#### TEXTE SOURCE

********************

Lot n° 262

Charles PÉGUY (1873-1914). 12 L.A.S., Orléans et Paris 1890-1893, à son camarade de classe et ami Paul Meunier ;

Estimation : 2 000 - 2 500 €
Adjudication : 2 375 €
Description
37 pages in-8 ou in-12 (quelques petites fentes réparées)..

Lettres de jeunesse du lycéen puis de l’étudiant Péguy à son condisciple et ami Paul Meunier (1873-1957, futur aliéniste et poète, sous le pseudonyme de Marcel Réja, natif de Puiseaux, Loiret).. Orléans 6 janvier 1890.
« Tu tombes joliment mal. Je suis en pleine influenza [...]. Je suis au désespoir de ne pouvoir t’envoyer l’histoire de seconde mais je ne l’ai pas. Elle a disparu dans la débâcle du départ. [...] Tu vas être forcé de ne rien faire. Tant pis pour le bachot. On devrait cette année le donner d’office à tous les élèves de rhétorique, eu égard aux épidémies multiples qui nous assaillent. Je ne mets pas le nez dehors. On meurt beaucoup à Orléans »...
Il s’ennuie un peu en attendant la rentrée... 22 août. Il transmet à son ami les résultats de ses derniers examens scolaires : « J’ai piqué un 3 de laïus, un 2 de version et un 3 d’allemand […] En grec on m’a fait expliquer du Criton. C’était trop facile et je n’ai pu piquer qu’un 3 : d’où le assez bien seulement ». Revenu de Paris la semaine précédente, il n’a goût à rien :
« Et puis je suis trop fatigué pour faire même des exercices physiques (style officiel). Je me laisse vivre »... 30 août. Meunier lui a demandé de lui transmettre le plan de son devoir de bachot sur Fénelon :
« J’ai partagé mon affaire en deux moitiés inégales ; dans la première qui était la plus courte, j’ai parlé de l’homme d’État ; dans la deuxième, qui était la plus longue, j’ai parlé de l’homme d’Église. [...] Enfin l’idée maîtresse qui réunissait tout cela était que Fénelon n’avait guère péché que par excès d’amour. 1° Envers Dieu, d’où le quiétisme, 2° Envers la royauté qu’il avait voulu protéger contre elle-même. [...] On voit bien que tu es là-bas dans une atmosphère de bachot.

********************

Exemples d'ancrage sur écran:
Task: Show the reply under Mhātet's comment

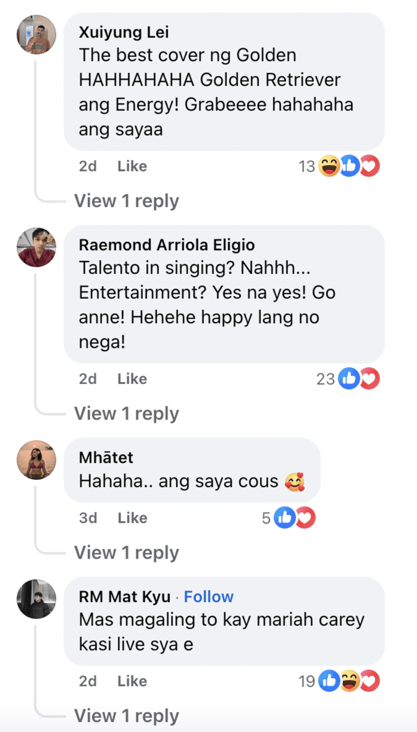Action: 126,553

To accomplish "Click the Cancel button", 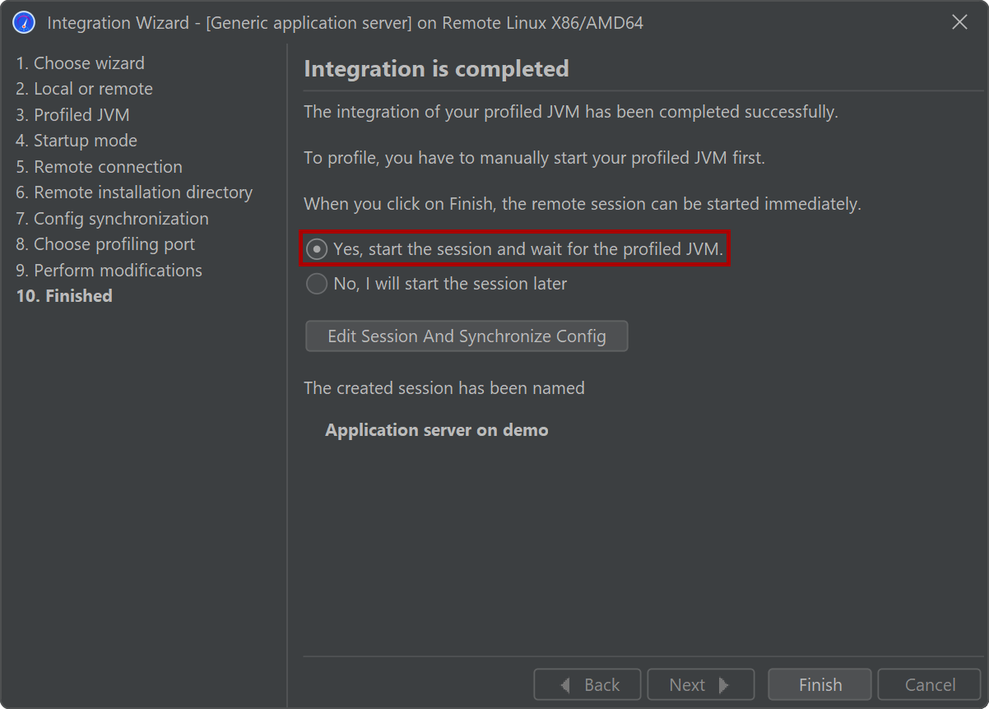I will 930,684.
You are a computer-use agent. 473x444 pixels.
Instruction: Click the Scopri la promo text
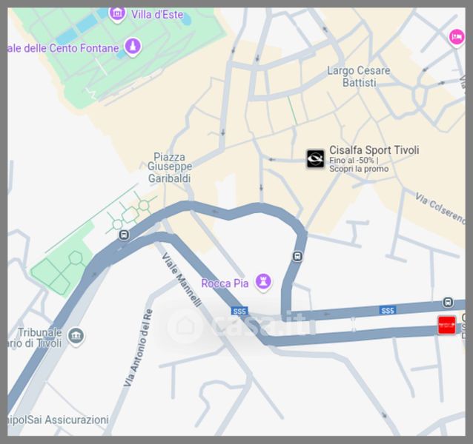[359, 169]
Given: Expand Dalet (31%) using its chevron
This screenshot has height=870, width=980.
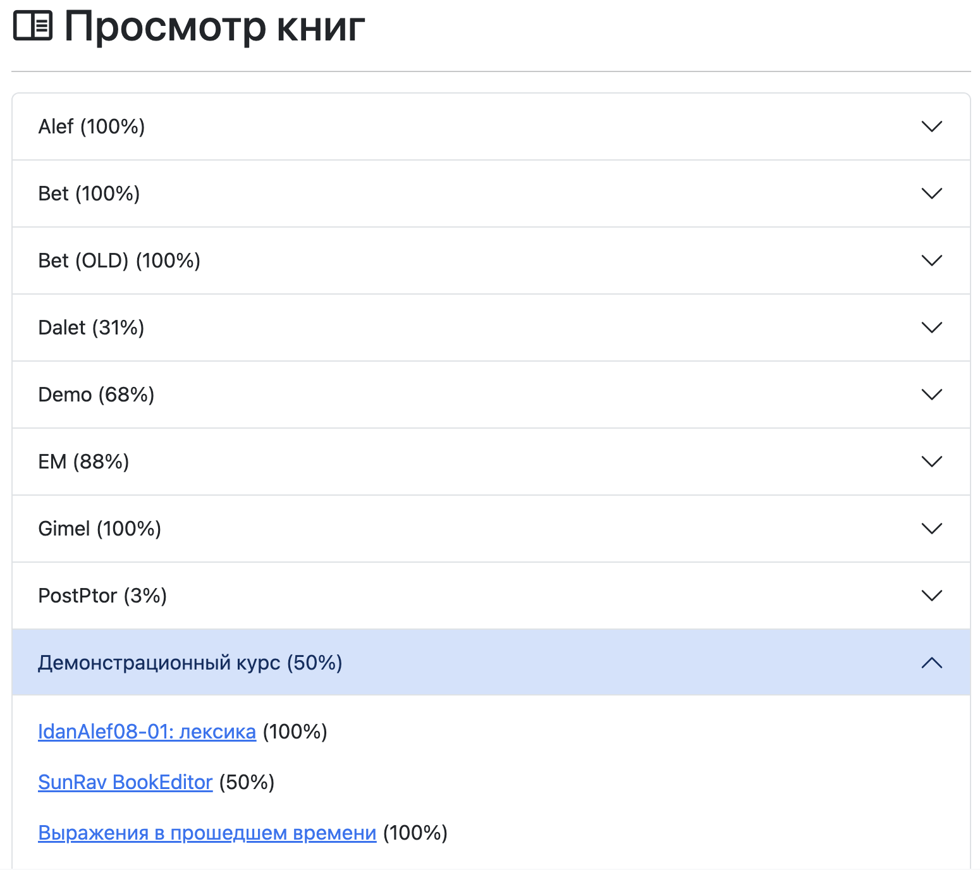Looking at the screenshot, I should point(931,328).
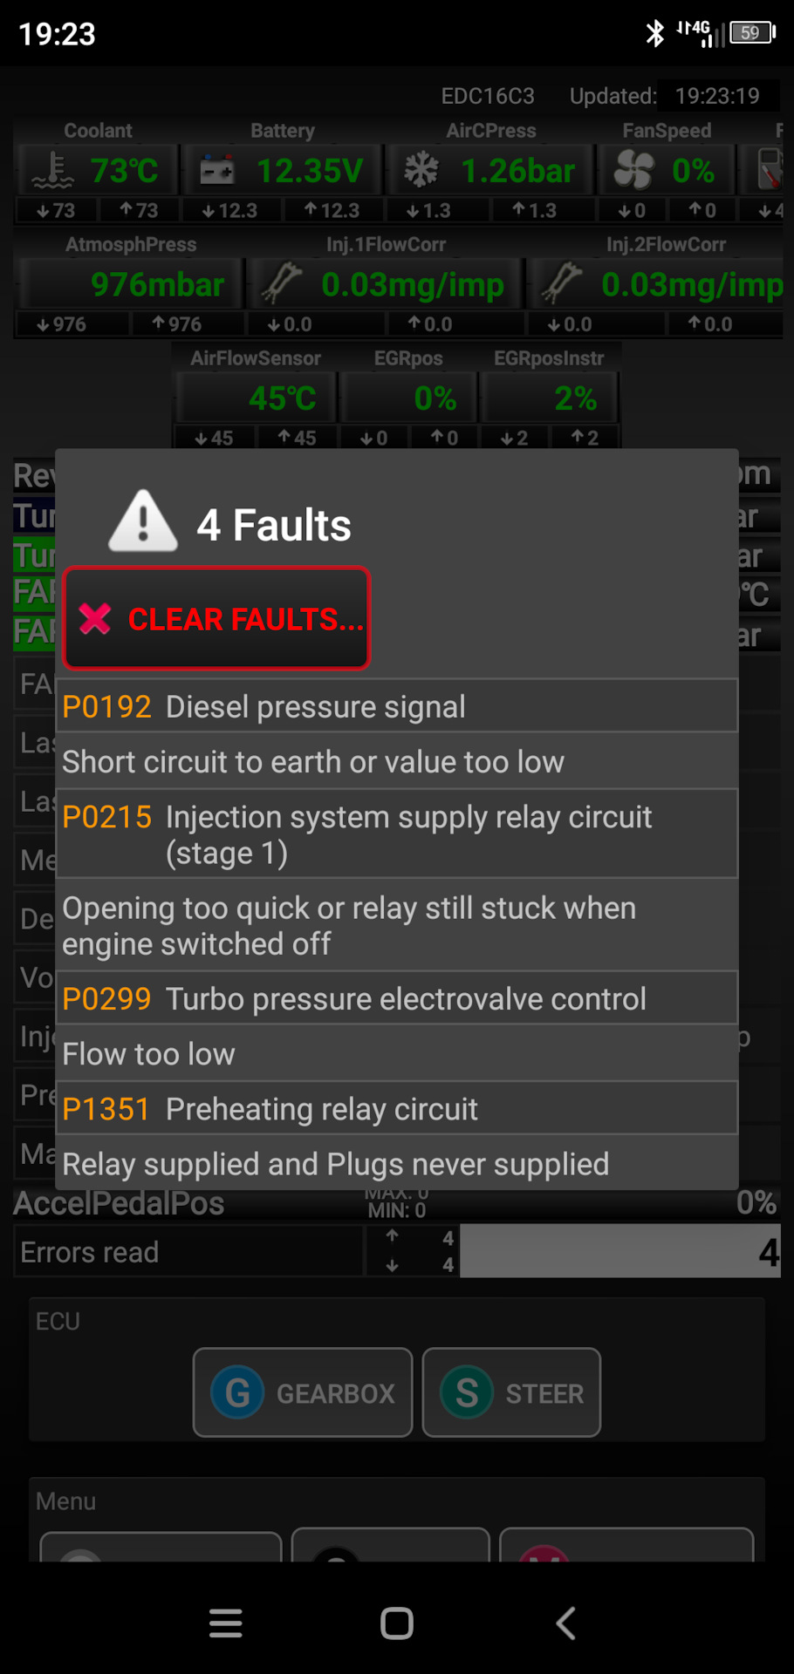Tap the Inj.1FlowCorr injector icon
794x1674 pixels.
pos(281,284)
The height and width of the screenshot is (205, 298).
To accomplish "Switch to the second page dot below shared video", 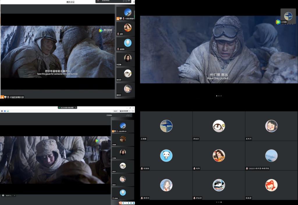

********************

#### CONSIGNES DE TRAVAIL
A – D'après la notice du lot 262, quel montant l'adjudication a-t-elle atteint ?
B – Relevez toutes les notes d'examen que Péguy communique à Meunier dans la notice du lot 262, chacune avec sa matière.
C – Rédigez la suite de la notice du lot 262 à partir de sa dernière phrase.

#### RÉSULTATS PAR TÂCHE
A – 2 375 €

B –
- 3 en laïus
- 2 en version
- 3 en allemand
- 3 en grec (explication du Criton)

C –
Moi je m’ennuie puissamment. Si j’avais su je me serais fait recaler. [...] Où donc le temps où je bouquinais Les Misérables, où je bouquinais les Nuits, où je bouquinais Pêcheur d’Islande ? [...] Rien ne m’est plus, plus ne m’est rien. Je bouquine mon journal par habitude et pour faire acte de citoyen. [...] Je m’ennuie d’être en vacances »... 10 octobre. Il a été occupé par la rédaction d’un devoir sur les psychologies objective et subjective. Meunier étant resté à Paris, il lui donne des nouvelles de ses camarades de classe, de l’organisation et de l’ambiance au lycée....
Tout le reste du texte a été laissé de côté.